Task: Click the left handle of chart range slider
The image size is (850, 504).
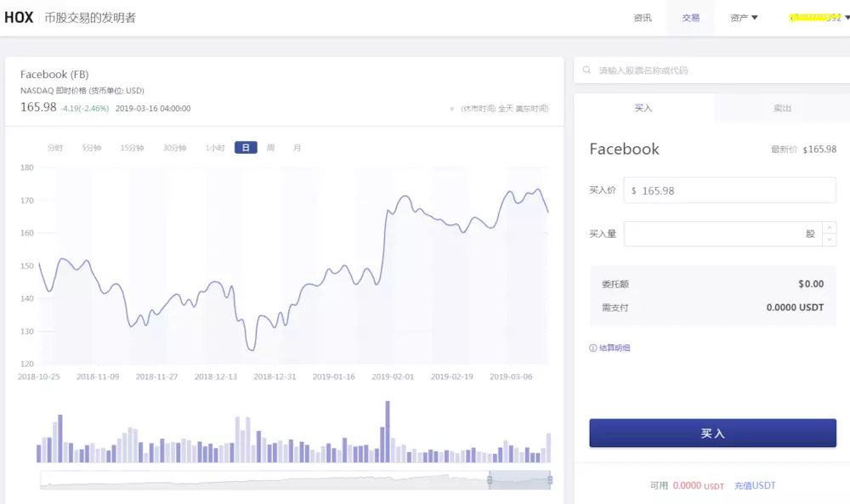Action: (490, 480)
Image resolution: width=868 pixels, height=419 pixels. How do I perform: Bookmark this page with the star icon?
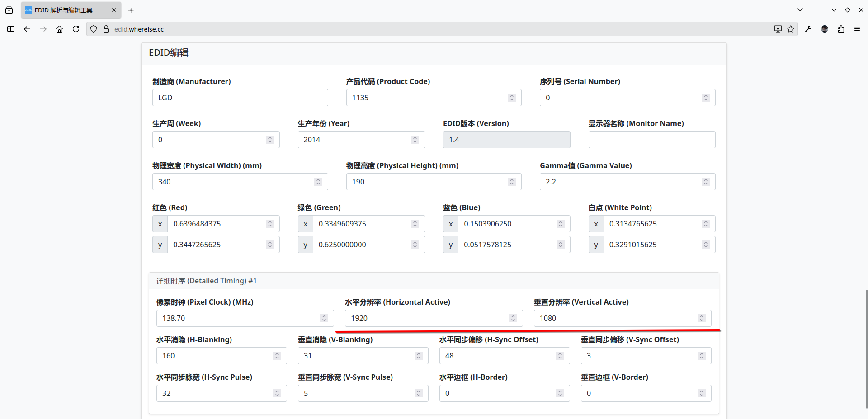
+ + +
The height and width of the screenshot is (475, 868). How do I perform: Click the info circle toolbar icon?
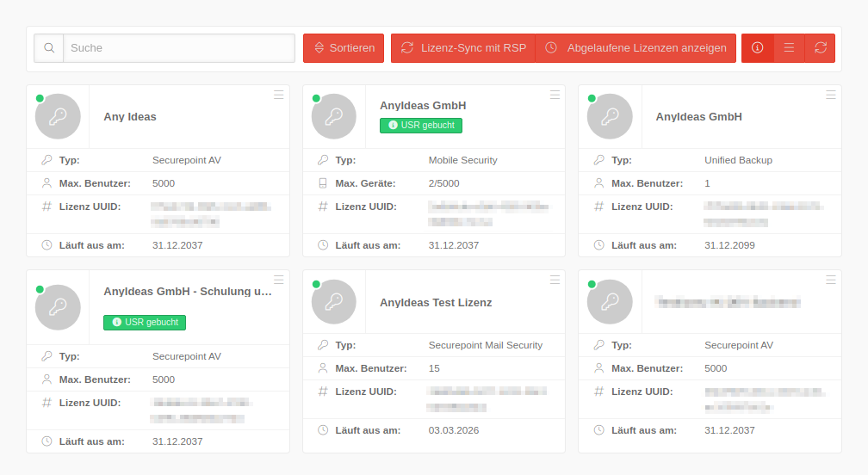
+ + +
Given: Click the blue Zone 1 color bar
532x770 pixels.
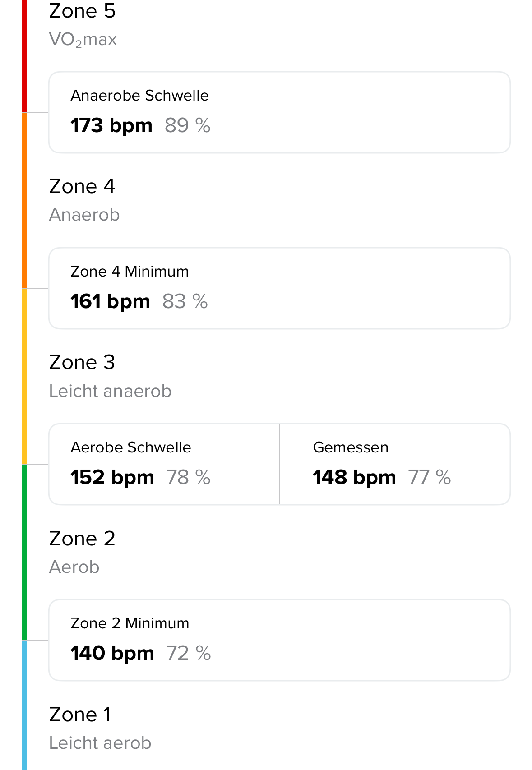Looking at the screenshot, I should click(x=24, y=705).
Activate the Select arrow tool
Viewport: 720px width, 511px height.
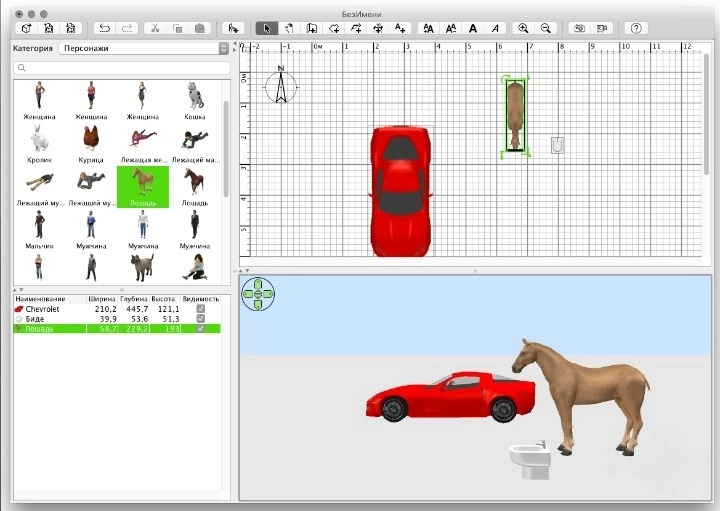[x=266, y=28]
+ + +
• **EXERCISE INSTRUCTIONS**
Collect, from the material above, every line containing the word "perform".

• **SOLUTION FOR THIS TASK**
Image resolution: width=868 pixels, height=419 pixels. How do I perform: Bookmark this page with the star icon?
The height and width of the screenshot is (475, 868). How do I perform: Click the info circle toolbar icon?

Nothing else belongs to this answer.